You’ve many times seen a particular blog or website based on WordPress with a wonderful appearance, and you have probably wondered what WP theme it is using.
In some cases, you´re not even sure whether it is using WordPress or not. In other cases, you know it or it is quite clear since it´s shown on the footer.
On many sites the footer even shows what WordPress theme is being used, and in that case usually a link to the author, provider or distributor of the theme is included. So you just need to follow that link to find the information about the WordPress theme you´re looking for, check if it´s available to you, see if it´s a free or a premium theme, and decide if you want to get it.
However, in most cases the information about the theme being used is not available in the footer. Ironically enough, that will usually happen with the sites you like the most. Does this sound familiar to you?.
With some basic technical skills it is possible to find which WordPress theme a particular site is using, for example by checking the HTML code sent by the server and investigating from there.
But, wouldn´t it be much better to be able to use an online tool to automatically do all that work for you?

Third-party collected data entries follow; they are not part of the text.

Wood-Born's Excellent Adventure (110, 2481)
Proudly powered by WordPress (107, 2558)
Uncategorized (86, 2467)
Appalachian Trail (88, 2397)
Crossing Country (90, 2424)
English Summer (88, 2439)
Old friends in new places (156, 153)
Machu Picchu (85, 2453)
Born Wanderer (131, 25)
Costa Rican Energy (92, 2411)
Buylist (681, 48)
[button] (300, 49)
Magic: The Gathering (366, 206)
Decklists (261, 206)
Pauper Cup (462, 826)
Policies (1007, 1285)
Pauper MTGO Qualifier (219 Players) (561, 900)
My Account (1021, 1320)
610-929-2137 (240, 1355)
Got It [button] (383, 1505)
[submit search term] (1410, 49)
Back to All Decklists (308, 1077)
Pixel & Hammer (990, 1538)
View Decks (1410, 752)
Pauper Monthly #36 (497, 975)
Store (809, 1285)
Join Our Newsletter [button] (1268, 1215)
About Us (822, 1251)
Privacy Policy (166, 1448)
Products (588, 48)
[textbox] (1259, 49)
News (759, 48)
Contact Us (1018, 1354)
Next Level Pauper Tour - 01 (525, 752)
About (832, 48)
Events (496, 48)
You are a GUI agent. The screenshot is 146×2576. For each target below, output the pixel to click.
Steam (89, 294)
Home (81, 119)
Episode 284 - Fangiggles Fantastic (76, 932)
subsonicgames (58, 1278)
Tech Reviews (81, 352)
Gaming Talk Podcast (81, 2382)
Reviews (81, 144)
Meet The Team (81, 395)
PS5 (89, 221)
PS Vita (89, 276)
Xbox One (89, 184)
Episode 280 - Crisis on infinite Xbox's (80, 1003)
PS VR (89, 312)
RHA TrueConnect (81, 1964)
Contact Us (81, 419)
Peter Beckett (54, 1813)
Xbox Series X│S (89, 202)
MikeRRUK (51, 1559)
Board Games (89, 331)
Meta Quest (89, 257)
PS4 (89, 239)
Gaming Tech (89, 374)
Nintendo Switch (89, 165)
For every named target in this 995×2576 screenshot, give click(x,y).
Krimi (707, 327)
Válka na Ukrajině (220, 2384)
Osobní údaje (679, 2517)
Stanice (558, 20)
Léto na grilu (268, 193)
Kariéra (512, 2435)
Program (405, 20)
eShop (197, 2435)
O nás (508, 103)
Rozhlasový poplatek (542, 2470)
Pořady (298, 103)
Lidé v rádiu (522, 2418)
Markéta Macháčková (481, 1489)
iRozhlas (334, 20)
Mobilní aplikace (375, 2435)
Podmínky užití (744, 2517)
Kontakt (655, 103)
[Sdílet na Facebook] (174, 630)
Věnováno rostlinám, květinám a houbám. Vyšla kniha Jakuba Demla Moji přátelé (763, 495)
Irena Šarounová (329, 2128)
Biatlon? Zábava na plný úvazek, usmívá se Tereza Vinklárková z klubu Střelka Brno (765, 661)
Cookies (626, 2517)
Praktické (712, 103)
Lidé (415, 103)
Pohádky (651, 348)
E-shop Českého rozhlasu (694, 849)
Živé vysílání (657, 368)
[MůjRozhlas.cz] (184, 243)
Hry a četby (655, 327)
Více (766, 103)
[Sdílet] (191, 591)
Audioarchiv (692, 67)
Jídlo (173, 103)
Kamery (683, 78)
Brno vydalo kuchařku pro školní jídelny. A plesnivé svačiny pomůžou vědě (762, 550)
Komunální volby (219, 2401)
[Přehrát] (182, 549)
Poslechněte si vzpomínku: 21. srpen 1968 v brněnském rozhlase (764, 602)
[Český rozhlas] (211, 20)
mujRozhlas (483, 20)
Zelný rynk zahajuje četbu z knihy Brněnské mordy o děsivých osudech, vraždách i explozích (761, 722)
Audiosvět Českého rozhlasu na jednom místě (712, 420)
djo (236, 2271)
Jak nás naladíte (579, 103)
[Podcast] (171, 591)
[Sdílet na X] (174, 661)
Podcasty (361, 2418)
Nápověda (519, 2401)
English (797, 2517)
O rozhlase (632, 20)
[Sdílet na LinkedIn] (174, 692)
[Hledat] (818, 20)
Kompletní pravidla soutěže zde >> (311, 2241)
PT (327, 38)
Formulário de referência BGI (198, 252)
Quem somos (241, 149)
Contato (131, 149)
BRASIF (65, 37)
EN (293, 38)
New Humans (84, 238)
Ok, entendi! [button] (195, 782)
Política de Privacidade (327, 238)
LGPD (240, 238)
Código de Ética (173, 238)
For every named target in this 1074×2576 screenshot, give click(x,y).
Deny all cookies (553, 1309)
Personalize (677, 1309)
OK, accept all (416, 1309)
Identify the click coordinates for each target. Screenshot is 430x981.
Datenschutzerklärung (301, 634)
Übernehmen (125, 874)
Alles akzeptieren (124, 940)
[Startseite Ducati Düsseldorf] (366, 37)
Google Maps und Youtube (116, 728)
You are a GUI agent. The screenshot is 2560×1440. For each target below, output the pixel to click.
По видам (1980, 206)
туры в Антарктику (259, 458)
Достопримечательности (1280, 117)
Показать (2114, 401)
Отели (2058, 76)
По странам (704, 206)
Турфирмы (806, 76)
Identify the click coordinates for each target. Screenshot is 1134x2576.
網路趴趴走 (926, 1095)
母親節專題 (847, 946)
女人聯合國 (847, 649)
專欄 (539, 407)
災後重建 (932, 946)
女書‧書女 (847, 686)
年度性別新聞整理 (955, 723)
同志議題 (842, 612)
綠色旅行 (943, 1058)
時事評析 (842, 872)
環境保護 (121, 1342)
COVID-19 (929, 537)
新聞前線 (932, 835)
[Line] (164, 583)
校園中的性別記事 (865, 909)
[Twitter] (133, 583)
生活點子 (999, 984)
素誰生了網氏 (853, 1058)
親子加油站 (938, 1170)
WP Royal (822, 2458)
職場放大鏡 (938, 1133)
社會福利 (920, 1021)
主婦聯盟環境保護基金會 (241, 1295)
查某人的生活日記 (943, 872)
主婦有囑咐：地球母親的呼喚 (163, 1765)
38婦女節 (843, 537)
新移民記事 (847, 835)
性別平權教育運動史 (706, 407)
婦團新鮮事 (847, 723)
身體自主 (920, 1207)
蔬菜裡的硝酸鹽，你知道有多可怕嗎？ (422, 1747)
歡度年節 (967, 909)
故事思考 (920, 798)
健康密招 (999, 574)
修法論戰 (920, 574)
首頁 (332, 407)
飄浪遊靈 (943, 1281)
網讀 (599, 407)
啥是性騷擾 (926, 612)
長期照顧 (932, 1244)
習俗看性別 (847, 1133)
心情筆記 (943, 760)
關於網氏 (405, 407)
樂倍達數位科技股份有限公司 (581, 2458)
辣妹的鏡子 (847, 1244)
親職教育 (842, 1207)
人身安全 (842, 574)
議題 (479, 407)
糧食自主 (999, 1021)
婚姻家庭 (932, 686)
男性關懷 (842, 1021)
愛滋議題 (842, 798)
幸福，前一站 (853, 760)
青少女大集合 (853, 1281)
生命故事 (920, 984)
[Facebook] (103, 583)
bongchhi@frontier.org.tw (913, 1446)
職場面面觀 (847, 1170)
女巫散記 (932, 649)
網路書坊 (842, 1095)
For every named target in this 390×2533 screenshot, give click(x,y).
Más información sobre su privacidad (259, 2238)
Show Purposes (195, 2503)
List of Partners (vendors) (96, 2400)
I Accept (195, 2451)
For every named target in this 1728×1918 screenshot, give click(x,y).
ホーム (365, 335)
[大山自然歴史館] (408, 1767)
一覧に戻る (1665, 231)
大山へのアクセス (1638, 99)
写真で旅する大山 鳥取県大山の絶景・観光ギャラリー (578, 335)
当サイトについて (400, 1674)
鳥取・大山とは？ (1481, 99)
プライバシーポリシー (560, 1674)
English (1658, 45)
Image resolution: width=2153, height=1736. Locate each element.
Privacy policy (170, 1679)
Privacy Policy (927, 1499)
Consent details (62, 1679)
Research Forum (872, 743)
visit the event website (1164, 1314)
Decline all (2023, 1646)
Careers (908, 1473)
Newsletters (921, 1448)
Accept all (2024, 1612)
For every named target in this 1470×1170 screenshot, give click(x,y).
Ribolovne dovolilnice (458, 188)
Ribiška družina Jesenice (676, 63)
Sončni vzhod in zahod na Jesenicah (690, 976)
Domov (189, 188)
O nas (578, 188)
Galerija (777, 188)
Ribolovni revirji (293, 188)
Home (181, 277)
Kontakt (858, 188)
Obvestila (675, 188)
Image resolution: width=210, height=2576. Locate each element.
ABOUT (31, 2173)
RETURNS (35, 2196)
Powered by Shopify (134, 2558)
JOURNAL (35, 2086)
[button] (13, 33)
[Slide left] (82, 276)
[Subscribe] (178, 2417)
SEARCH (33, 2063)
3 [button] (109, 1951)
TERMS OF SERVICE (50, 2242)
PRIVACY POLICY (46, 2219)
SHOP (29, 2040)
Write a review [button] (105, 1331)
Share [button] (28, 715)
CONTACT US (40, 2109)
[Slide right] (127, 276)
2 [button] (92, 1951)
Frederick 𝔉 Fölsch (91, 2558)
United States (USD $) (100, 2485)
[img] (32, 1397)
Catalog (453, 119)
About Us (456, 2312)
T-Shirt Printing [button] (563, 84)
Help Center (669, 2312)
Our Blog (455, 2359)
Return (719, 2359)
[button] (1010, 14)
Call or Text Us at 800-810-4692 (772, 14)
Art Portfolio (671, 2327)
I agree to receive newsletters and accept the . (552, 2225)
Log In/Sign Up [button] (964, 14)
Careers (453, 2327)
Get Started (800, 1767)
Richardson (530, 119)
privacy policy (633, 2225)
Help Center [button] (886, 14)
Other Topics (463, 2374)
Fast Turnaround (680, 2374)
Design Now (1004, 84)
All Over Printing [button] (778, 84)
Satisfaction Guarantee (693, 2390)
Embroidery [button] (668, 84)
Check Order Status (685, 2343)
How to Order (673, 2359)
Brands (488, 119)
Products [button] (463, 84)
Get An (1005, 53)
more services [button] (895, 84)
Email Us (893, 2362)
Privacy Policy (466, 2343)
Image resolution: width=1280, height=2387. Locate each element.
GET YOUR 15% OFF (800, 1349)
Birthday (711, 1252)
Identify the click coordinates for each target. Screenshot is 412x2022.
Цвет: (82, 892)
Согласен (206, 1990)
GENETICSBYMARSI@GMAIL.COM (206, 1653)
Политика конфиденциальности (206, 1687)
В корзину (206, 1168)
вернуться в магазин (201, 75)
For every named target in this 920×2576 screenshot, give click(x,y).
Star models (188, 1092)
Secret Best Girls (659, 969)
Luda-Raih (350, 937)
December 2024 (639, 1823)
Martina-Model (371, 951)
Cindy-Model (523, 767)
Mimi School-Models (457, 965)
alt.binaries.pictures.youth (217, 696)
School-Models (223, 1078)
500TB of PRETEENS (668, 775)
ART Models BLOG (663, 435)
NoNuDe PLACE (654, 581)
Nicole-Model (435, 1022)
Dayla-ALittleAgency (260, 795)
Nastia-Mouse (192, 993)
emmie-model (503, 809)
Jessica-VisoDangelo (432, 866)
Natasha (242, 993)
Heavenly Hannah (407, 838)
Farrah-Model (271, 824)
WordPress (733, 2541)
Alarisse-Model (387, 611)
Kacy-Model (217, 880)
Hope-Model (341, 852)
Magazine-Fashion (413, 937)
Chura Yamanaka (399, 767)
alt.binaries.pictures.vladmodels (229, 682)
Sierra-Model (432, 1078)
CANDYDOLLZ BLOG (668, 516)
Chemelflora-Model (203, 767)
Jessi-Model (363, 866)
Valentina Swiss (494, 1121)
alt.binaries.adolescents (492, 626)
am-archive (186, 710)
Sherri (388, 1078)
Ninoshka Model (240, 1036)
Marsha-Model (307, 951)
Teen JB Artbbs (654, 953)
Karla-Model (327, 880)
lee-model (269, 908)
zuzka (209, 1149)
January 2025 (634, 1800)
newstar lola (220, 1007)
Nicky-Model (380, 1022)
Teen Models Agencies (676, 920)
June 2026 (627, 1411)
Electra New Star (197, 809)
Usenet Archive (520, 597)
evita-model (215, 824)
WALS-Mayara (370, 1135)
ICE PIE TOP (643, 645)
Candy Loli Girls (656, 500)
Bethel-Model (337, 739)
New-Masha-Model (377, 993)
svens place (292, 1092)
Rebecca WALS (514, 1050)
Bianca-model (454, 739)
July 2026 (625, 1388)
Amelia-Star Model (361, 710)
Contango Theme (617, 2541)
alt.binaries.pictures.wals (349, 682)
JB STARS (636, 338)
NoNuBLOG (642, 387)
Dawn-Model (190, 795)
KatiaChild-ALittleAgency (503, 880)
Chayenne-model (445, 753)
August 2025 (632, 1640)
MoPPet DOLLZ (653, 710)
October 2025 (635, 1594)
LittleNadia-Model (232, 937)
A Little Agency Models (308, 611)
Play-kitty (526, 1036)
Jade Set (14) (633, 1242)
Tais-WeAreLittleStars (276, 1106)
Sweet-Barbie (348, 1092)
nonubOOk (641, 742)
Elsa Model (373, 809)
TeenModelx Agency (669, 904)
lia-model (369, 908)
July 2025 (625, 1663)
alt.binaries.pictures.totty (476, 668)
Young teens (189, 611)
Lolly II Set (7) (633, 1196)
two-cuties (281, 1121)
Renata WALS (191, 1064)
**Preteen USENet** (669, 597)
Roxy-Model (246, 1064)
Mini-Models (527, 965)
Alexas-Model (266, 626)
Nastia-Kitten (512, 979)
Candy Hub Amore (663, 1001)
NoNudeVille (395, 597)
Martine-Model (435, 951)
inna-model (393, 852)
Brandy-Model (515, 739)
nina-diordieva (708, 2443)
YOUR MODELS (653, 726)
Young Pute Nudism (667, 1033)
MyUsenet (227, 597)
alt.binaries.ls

That´s exactly what WordPress Theme Detector does. It is a free online tool that allows you to find all the details about the WordPress theme currently being used in a particular site.
But it doesn´t just stop there.
As you can see in the previous image, the description of the WP Mayor theme used as an example shows that it is a child theme based in the parent theme Prototype. However, you can´t rely on getting always that kind of information. In too many occasions you may find a child theme with no relevant details about its parent theme provided. In such a case, your search would finish there, having found no valuable information at all.
That is why WordPress Theme Detector always checks if the found theme happens to be a child theme and, if it is, the tool will find and display all the available details for the parent theme as well:
So, if you are interested in a theme and it happens to be a child theme, sometimes it won´t be of any use for you to just get the information about that child theme and nothing else. First of all, you need to be informed that it is a child theme, then you need to know what other theme is its parent, and finally you would like to get as much information about that parent theme as possible (which is what you were looking for in the first place, even if you didn’t know it).
Otherwise, besides coming back from your search with useless information, you will never get to know that what you really liked about that theme (and what made you investigate it) was really its parent theme, unless you are told of its existence and you are provided with its relevant information.
WordPress Theme Detector works well on many different configurations, not just when the standard WordPress /wp-content/themes/ directory is present in the site been investigated.
There are some instances though where the web developer wanted to hide the theme information on purpose, so there won´t be any way to get the desired details, neither by using a tool like this nor by going through the hassle of a manual search.